Cildanian Military OccupationKatā’ib takes over governmentBadaran auxiliary policeNovember 3973 - It has been two years since the Cildanian invasion of Badara, and throughout this time the Katā’ib was successful in expanding its effective control over most of the Badaran territory. Facing no other choice, the Ba'ath government was forced to accept the legality of the occupation, and in July last year the civilian government was dismissed and the Katā’ib took full control over the administration of Cildania's new province. However, after more than a year of military administration, Badara proves much easier to conquer than it is to govern. Although most of the warlords and Ahmadist insurgents have been defeated, they still pose a significant challenge to the numerically small Katā’ib, who is now receiving much-needed training and supplies from Cildania's allies in Dorvik. And although Cildania insists that its occupation is legal and in the best interest of Badarans, famously
proclaiming it has no intentions to colonize or to spread Hosianism, Badaran reception has been lukewarm at best. Many are indeed happy that the warlords and Ahmadists are no longer major players in Badara, but few hide their contempt towards a foreign occupation they see as no different from the one in Kafuristan. And in spite of the Katā’ib's proclamations, only the most naïve fail to see the primarily self-serving character of the Cildanian invasion. Ever since the proclamation of the Ahmadi State, the chaos and violence on the islands has impacted Cildania (including the very notable moment of the Ahmadi State's attempted conquest of Cildania during the Civil War), while the neverending violence has led to an unstoppable stream of refugees, mostly Badaran Hosians, into Cildania. Moreover, Yugerten Baqar's regime hopes that, by putting an end to the century of violent persecution of Hosianism, it would regain the loyalty of its radical Apostolic constituents, who still remain one of the Baʿal's core supporters. Thus the Federal Republic hopes that, by stabilizing the Badaran islands, it would put an end to its own troubles and reinforce its legitimacy at home. Indeed, ever since the Katā’ib was granted its mandate to occupy Badara, Baʿal Baqar has enjoyed an unprecedentedly high approval rating, showing that Cildanians are eager to see their nation return to prominence after the humiliations of the Civil War.

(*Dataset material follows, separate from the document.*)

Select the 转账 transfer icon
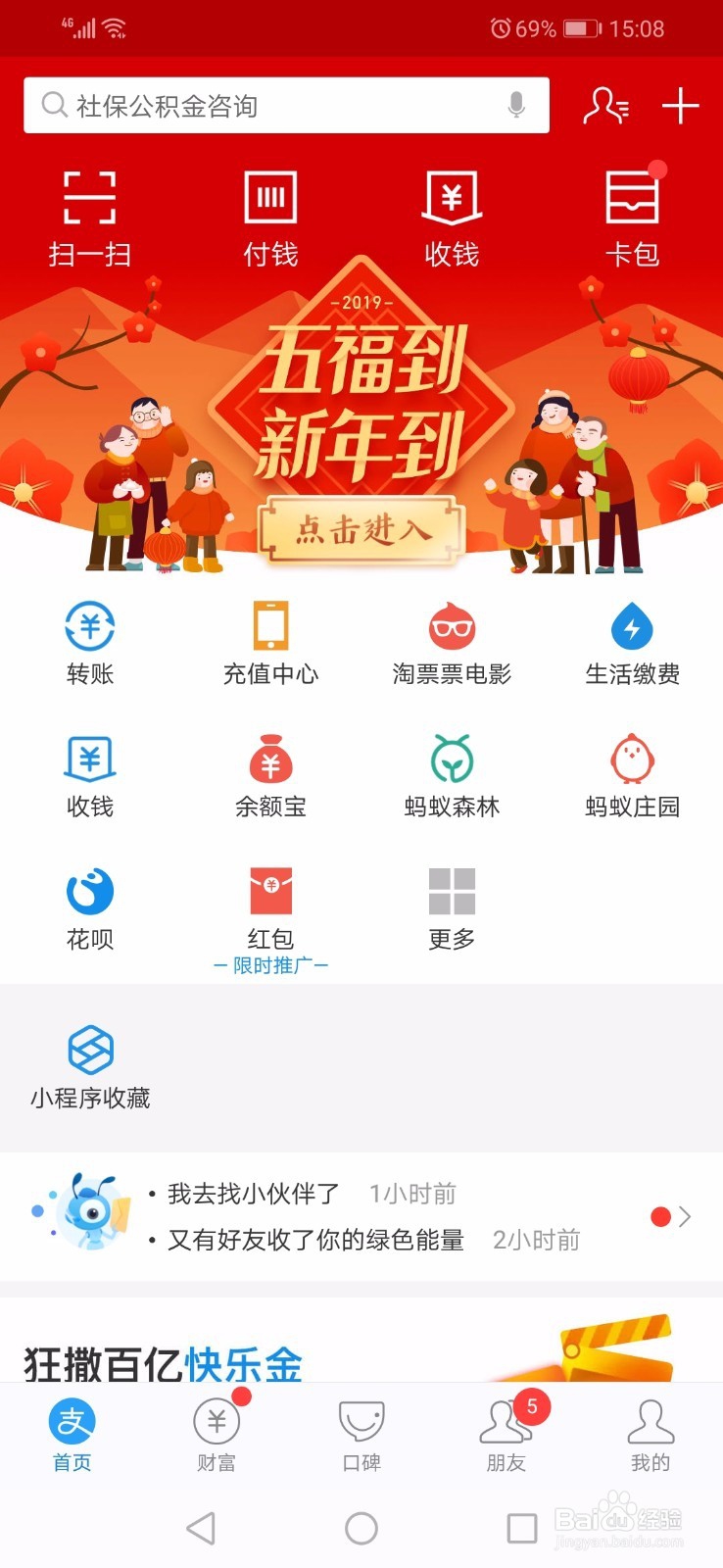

The occupation of Badara is not, however, without significant international opposition. Initiated as a response to a perceived Chann threat, the takeover of the Badaran isles has received strong condemnation from the regime in Kafuristan. Moreover, as an ally of Vanuku, Cildania's actions have brought the nation into the spotlight of the growing international tensions between Vanuku and Trigunia and their respective allies. Aldegar, until now uninvolved in Majatran affairs, has established ever closer political ties to the Chann regime in Kafuristan, shifting the focus of Terran great power politics away from the Aldegar Canal and towards the Majatran Isles. More worryingly for Cildania is the
threat by Trigunia that it would be sending peacekeepers to Badara, which, if it does happen, would turn the small regional dispute between two minor powers into a large-scale inter-continental conflict, particularly since Cildania's ally Dorvik
announced it would interdict the Trigunian fleet.
But even if Trigunia does not intervene in Badara, Cildania's control over the islands is far from assured. If the Federal Republic plays its cards right, it will have access to a large oil supply, a stable and loyal puppet, and high popular support at home. However, if the Katā’ib fails to succeed at what it was mandated to do, Cildania will be caught in a protracted and unwinnable guerilla war, which, given the state of the Cildanian economy, it can ill afford to do.